Question to consider:
8. Have you considered whether you or your PHO(s) should inform and complement the support and education for general practices with more in-depth audits of their diabetes care?

Checking diabetes treatment plans

4.7
In our Get Checked report, we recommended that DHBs, their programme administrators, or their PHOs check that patients taking part in the programme were getting treatment plans and that the treatment plans were of an acceptable quality. Treatment plans can make a considerable contribution to the success of the programme. They encourage patients to effectively manage their diabetes and control their blood glucose levels.

4.8
Few DHBs reported to us in 2009 that they checked this. The ones that did told us that they have checked that patients were getting treatment plans, but have not checked the quality of those plans.

Question to consider:
9. Are you, your programme administrator, or your PHO(s) checking that diabetes treatment plans are of an acceptable quality?

Establishing the effectiveness of treatment plans

4.9
In our Get Checked report, we recommended that DHBs (or their programme administrators or PHOs) monitor the effectiveness of the treatment plans in improving self-management of diabetes through lifestyle changes. Indicators of improved self-management may include reducing body mass indexes, reducing the number of people smoking, and improving HbA1c levels.

4.10
After we published the Get Checked report, the Government introduced Health Targets for diabetes care. All DHBs must now record and report each year the proportion of people who have had a free annual health check with satisfactory or better diabetes control (as indicated by HbA1c levels).

4.11
A few DHBs reported using other indicators to monitor the effectiveness of treatment plans, such as lifestyle changes. For example, West Coast DHB told us that its PHO monitors the effectiveness of treatment plans by analysing information collected through the programme, such as smoking rates, medication rates, lipid levels, HbA1c levels, and blood pressure levels. This analysis is fed back to general practices with peer comparisons on a quarterly basis.

4.12
Auckland DHB also analyses information collected by its PHOs, such as smoking cessation rates, medication prescription rates, and HbA1c levels. The DHB shares this information with its PHOs and LDT annually.

4.13
Where the evidence indicates a lack of progress in improving self-management, DHBs (and their programme administrators or PHOs) need to work to improve it. In the Get Checked report, we reported examples of work to improve HbA1c levels. Figure 5 sets out these examples.

Figure 5
Examples of work to try to improve self-management of diabetes

Counties Manukau DHB had offered a payment to general practices as an incentive to reduce HbA1c levels for a trial period. The incentive covered patients who had been enrolled in the Chronic Care Management programme because they had an HbA1c level greater than 9% and who had been in the Chronic Care Management programme for at least one year. For each general practice, the DHB planned to calculate the average HbA1c level for the group of qualifying patients at the time of their enrolment and pay $20 for each patient in the group whose HbA1c level decreased by at least 1.5%.
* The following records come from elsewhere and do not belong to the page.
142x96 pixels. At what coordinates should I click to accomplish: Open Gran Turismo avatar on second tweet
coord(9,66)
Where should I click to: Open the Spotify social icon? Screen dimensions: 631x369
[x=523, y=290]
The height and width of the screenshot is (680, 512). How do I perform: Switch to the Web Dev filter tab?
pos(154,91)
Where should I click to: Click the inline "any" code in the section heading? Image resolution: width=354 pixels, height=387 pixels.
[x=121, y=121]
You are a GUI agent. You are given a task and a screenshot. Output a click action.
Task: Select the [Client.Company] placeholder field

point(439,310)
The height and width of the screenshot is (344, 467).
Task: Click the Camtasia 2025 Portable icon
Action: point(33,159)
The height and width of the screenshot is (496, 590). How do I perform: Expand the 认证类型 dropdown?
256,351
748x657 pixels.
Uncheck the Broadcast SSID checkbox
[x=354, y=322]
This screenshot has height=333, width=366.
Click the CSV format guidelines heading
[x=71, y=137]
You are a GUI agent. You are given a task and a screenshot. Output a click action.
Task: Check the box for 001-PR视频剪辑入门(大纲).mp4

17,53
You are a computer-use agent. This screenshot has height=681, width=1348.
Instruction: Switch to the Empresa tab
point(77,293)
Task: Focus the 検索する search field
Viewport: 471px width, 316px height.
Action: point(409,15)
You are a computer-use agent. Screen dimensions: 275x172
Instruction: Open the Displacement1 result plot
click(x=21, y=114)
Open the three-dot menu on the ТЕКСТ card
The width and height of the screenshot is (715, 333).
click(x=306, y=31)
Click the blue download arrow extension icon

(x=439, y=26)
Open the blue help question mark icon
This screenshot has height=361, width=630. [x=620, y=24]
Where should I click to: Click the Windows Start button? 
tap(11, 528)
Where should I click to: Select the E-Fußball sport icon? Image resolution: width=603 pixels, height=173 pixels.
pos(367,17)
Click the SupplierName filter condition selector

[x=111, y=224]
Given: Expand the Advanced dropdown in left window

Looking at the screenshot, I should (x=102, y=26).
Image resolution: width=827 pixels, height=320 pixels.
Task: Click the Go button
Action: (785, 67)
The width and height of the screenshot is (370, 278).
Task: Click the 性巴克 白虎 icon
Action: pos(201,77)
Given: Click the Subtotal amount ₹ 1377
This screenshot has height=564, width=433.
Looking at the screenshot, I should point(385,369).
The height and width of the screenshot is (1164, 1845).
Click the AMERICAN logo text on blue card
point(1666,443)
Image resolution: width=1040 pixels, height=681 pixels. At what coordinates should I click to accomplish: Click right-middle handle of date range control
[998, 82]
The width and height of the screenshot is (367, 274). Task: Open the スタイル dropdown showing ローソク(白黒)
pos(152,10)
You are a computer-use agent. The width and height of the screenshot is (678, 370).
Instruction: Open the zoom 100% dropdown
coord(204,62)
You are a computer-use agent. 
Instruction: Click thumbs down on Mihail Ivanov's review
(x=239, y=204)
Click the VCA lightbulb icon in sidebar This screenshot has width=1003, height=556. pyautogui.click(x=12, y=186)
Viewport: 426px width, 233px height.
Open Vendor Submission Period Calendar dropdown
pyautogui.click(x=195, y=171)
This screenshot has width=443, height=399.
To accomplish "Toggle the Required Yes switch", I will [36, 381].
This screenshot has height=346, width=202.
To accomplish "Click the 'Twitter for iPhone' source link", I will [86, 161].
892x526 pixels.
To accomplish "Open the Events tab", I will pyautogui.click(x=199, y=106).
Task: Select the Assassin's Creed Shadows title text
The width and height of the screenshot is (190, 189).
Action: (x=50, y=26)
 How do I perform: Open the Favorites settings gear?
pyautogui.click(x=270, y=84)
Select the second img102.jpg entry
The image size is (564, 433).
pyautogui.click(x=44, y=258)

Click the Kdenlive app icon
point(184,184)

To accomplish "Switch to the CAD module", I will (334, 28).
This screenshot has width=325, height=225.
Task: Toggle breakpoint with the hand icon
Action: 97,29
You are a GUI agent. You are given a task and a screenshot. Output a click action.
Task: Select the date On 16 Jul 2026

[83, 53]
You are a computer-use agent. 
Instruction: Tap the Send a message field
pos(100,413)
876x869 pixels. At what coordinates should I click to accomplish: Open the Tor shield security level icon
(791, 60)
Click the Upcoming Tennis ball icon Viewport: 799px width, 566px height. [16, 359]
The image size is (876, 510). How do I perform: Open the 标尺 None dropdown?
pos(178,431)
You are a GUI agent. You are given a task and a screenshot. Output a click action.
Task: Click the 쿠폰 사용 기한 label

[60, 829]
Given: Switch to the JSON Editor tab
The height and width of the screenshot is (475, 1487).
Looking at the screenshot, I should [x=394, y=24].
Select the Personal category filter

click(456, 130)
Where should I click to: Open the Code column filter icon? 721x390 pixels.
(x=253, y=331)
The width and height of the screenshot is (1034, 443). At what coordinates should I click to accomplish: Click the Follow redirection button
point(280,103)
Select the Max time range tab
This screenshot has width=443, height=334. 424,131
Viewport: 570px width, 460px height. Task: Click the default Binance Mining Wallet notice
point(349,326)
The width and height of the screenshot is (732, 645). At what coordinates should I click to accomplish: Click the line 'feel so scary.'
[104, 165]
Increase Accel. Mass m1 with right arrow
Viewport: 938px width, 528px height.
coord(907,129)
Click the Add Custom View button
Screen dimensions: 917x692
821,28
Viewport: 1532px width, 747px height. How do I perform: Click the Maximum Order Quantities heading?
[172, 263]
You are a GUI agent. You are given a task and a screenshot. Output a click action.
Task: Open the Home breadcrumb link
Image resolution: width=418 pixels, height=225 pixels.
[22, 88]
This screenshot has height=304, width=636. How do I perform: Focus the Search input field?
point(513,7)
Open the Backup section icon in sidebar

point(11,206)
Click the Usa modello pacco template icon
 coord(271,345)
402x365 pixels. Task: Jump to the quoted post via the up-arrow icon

South Link Health Incorporated introduced an Enhanced Diabetes Programme on 1 April 2005. The Enhanced Diabetes Programme provided an additional subsidised visit for patients who had an HbA1c level greater than 8% for two consecutive free annual health checks. The main purpose of this extra visit was to focus on lifestyle and medication changes.
Question to consider:
10. Are you, your programme administrator, or your PHO(s) working to improve the effectiveness of the treatment plans in improving self-management of diabetes where there is evidence of a lack of progress?

5: The Diabetes Project Trust is a non-governmental organisation that runs and manages the Diabetes Care Support Audit (see page 37 in the Get Checked report).